Jim Conner wrote:
> Im running spamassassin on a 700mHz machine.  When there are large
> amounts of email

What kind of email volume?  How many accounts?

How much memory is in this system?

I'm right on the borderline of stable continuous processing on a
PII/450/512M handling ~80-85K messages/week, SA called as spamc from
individual .procmailrc files, along with a full AV scan in a milter. 
I've also had to add a microapp to deliberately tempfail mail delivery
globally if the system load goes over a configurable level (currently
3.3).

> I get some serious resource issues.  The following is a
> snippet of my machine state.  I have no idea what is causing this
> problem.  Let me know what else I can provide to help everyone out in
> understanding what is going on better.

OK, based on your process list, you've managed to *completely* serialize
SpamAssassin calls from procmail (you have many, MANY idle procmail
processes, with matching sendmail processes, but only ONE spamassassin
process), and you're calling spamassassin instead of using spamd/spamc.

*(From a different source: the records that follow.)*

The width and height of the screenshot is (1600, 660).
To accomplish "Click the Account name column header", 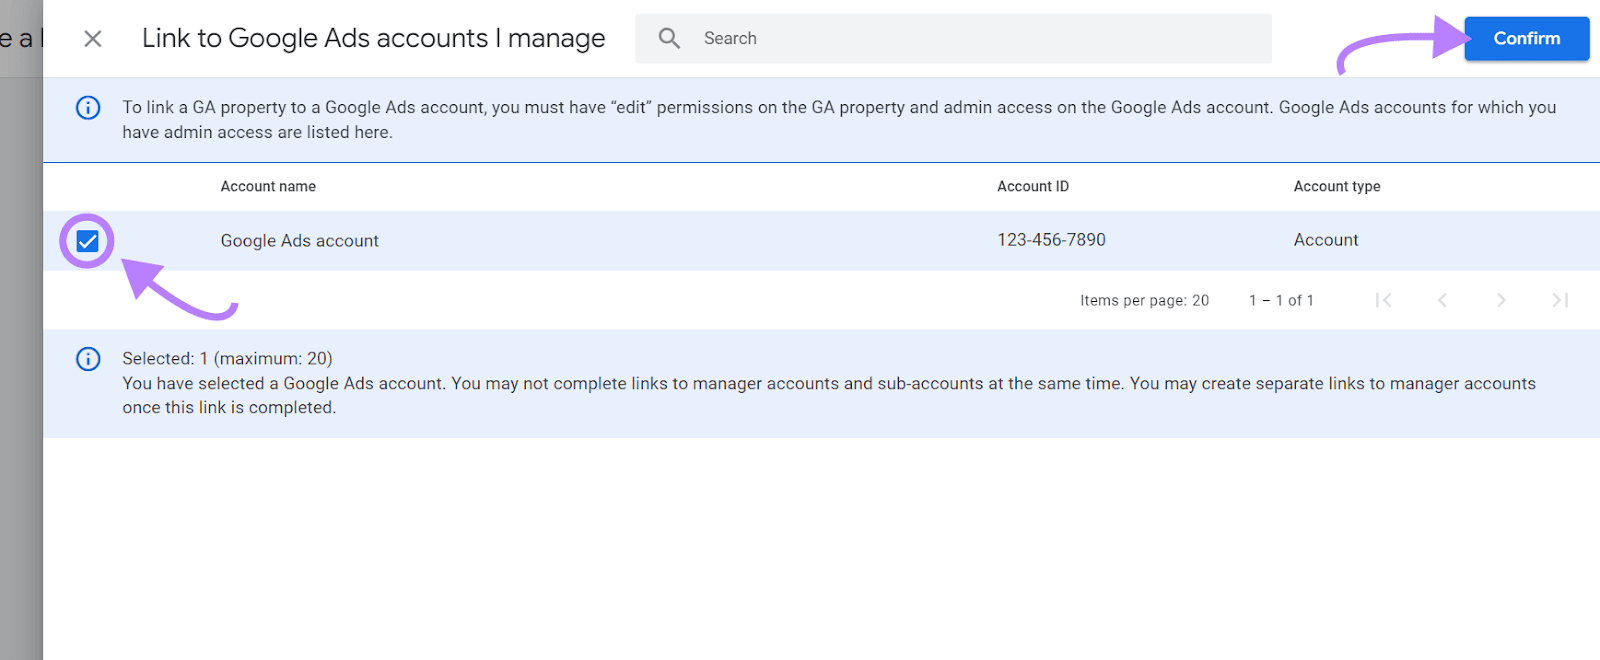I will (268, 186).
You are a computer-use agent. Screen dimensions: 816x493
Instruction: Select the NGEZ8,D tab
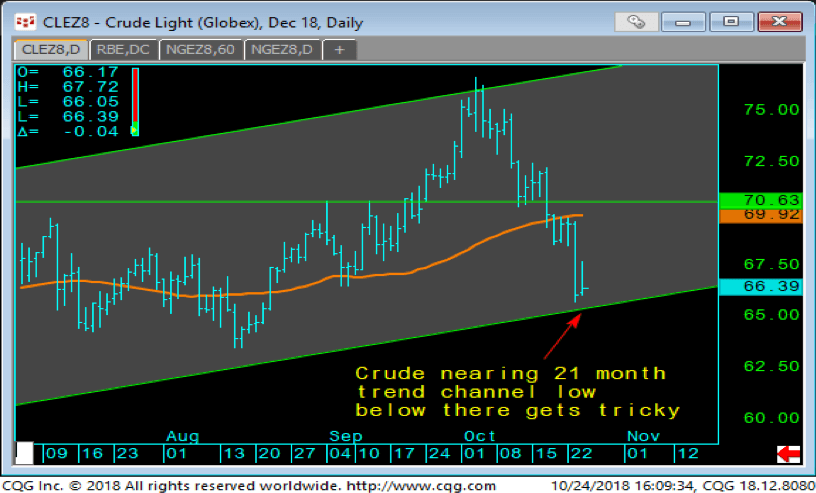[x=285, y=49]
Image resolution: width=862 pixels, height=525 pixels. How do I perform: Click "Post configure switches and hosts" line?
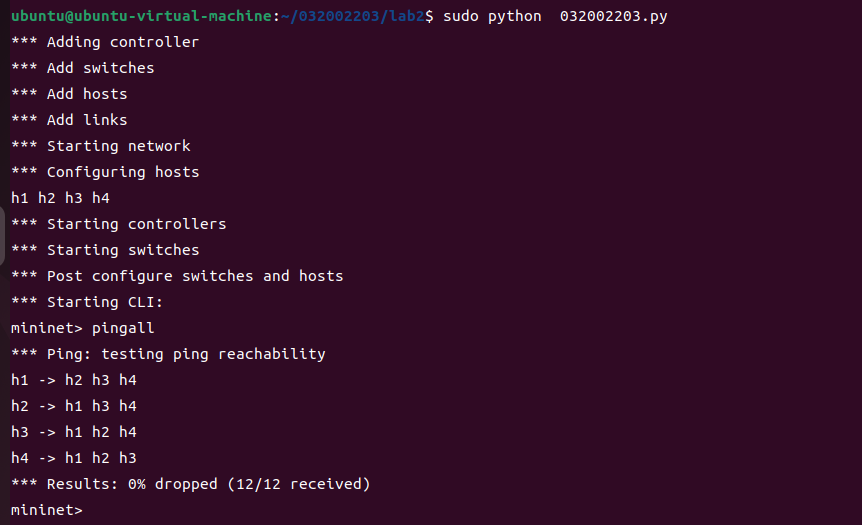click(x=177, y=276)
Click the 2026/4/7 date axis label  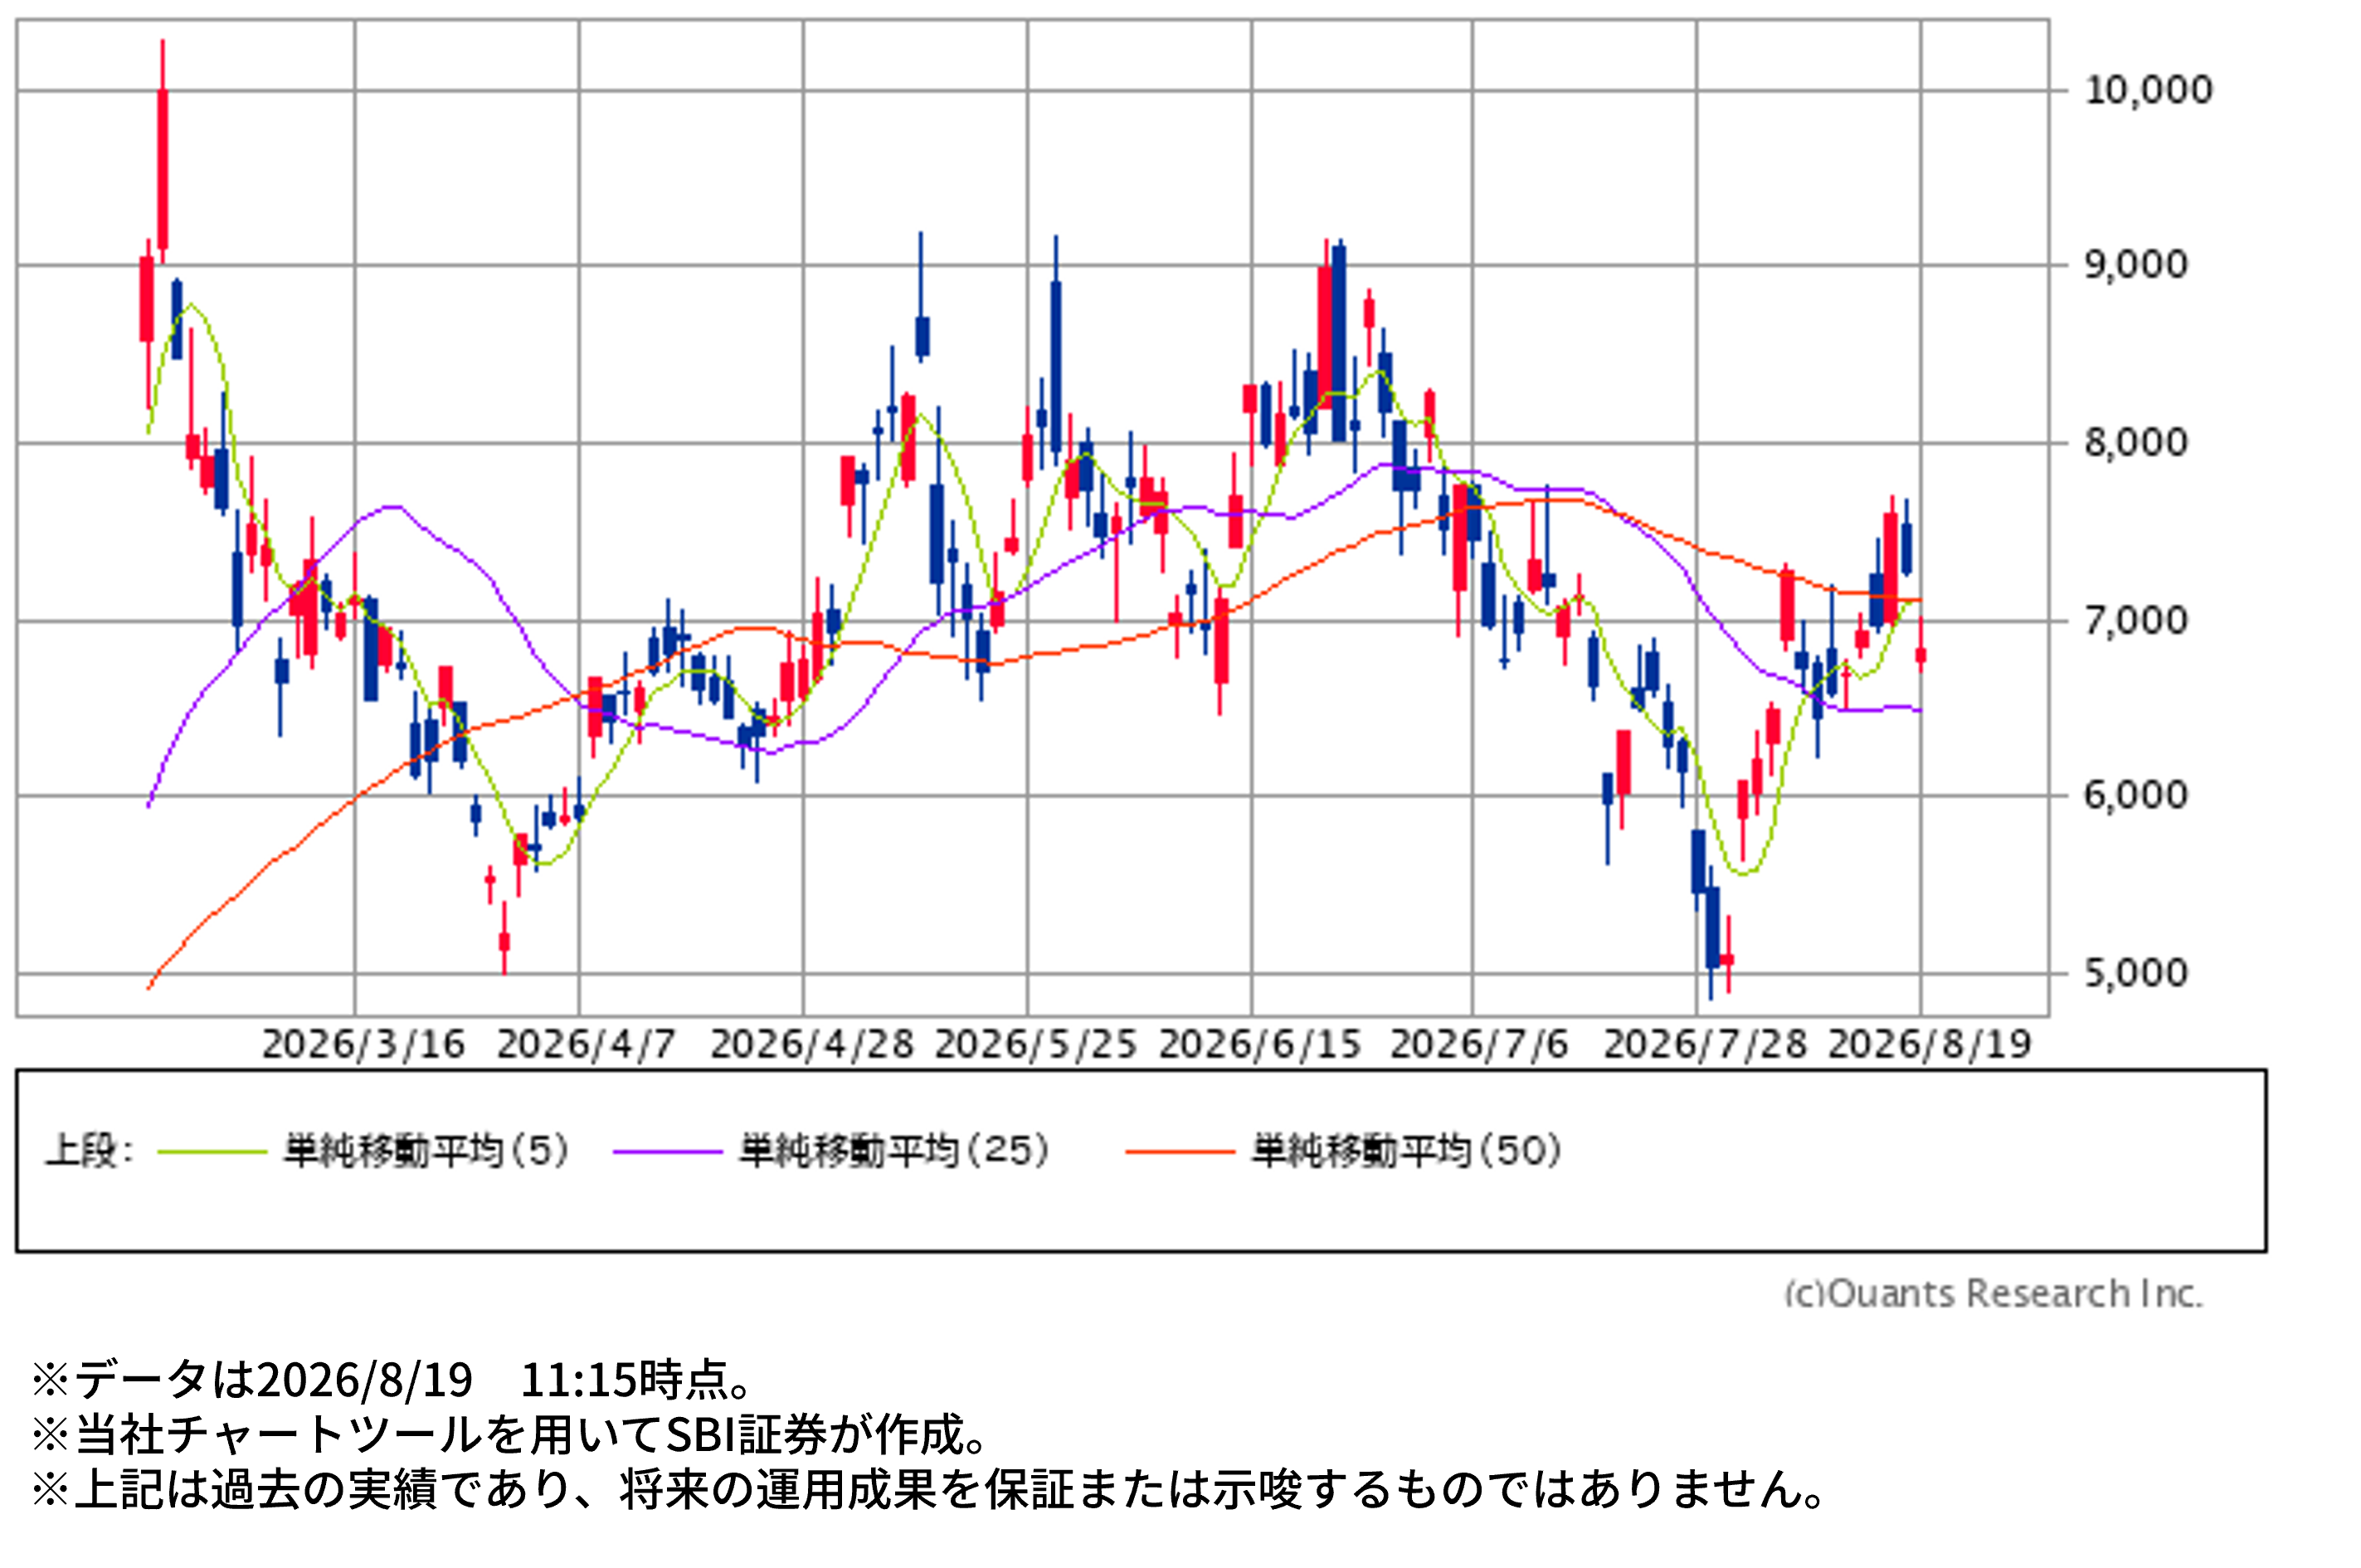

Deliberately serializing SA calls only helps if you're not seeing
processing delays, and if you can tempfail messages waiting for delivery
rather than letting the procmail and sendmail processes hang around
occupying memory.

Calling spamassassin instead of spamc is Bad on a high-load mail server,
and you should probably start by replacing all calls to spamassassin
with spamc (after making sure that spamd is running).  There is a VERY
significant overhead in starting the Perl interpreter and parsing the
global configuration for each call to spamassassin, where spamd/spamc
only incurs that overhead once when the spamd process starts.

> A few questions...what is going on with the tmp files in my home root
> directory???  Is that usual?

I've never seen any such files on any system I've adminned;  any way to
trace what's creating them and manipulating them?

>  Also, why is it taking so long for
> procmail to finish its steps?

Calling spamassassin vs spamc is probably part of the problem.

What's in your /etc/procmailrc, and your ~/.procmailrc, and a "typical"
~/.procmailrc for other accounts on the system?

It also looks a little like you might have some unusual configuration;
your mail log looks like you're not calling procmail as a local delivery
agent.

-kgd
-- 
"Sendmail administration is not black magic.  There are legitimate
technical reasons why it requires the sacrificing of a live chicken."